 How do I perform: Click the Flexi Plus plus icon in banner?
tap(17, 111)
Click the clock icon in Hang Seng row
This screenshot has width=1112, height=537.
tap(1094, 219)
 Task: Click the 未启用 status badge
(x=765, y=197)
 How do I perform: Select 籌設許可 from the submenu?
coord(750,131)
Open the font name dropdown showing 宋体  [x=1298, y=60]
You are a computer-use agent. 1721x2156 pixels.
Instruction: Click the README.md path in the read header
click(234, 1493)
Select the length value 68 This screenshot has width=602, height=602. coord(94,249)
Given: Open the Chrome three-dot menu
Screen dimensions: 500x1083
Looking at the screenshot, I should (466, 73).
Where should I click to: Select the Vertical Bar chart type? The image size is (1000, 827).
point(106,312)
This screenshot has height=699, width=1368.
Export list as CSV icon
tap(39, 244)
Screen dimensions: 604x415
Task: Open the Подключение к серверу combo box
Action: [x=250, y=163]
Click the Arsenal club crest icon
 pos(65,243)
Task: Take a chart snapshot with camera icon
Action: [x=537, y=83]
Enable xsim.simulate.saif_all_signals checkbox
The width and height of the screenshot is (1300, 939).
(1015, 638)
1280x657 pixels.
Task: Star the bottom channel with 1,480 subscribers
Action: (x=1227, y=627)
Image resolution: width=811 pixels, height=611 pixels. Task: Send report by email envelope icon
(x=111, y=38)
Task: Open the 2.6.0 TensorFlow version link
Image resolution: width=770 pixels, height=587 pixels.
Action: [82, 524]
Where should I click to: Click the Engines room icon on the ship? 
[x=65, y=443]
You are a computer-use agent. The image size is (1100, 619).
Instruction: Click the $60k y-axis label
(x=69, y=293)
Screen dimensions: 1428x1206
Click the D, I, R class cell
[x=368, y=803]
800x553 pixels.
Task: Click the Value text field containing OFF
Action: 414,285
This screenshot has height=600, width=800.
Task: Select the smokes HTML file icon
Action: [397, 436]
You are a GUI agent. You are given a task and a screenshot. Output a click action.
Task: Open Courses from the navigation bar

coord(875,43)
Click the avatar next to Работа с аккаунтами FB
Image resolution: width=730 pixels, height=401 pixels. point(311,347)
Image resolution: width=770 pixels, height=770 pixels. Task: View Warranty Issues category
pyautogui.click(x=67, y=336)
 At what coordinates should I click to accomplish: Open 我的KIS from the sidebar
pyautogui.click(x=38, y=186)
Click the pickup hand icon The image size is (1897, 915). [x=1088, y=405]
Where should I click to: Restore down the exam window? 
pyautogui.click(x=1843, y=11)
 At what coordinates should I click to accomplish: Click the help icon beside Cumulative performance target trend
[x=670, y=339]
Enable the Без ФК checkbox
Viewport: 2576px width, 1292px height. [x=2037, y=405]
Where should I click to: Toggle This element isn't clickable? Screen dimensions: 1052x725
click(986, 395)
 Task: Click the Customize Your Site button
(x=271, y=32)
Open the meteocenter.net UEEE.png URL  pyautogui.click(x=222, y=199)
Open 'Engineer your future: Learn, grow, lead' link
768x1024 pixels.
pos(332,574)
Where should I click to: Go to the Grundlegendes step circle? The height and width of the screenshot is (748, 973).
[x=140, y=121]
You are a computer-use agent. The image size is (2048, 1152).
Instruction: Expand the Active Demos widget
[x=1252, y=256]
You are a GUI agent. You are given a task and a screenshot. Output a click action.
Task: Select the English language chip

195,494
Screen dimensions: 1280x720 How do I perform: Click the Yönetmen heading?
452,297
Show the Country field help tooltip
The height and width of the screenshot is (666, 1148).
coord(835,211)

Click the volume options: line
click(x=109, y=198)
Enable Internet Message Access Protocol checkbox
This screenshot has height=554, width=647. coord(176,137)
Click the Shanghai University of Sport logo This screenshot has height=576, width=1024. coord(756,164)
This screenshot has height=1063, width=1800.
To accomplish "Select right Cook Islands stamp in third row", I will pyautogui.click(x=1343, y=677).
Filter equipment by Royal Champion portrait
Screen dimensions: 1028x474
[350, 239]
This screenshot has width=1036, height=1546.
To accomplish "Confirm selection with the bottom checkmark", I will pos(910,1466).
____________________
__OBJECTIVE__. Please pull out every line of the records above that contains the word "computer". Case counts.

__ANSWER FOR THIS EXERCISE__.
You are a computer-use agent. 1721x2156 pixels.
You are a computer-use agent. The image size is (1100, 619).
You are a computer-use agent. The image size is (2048, 1152).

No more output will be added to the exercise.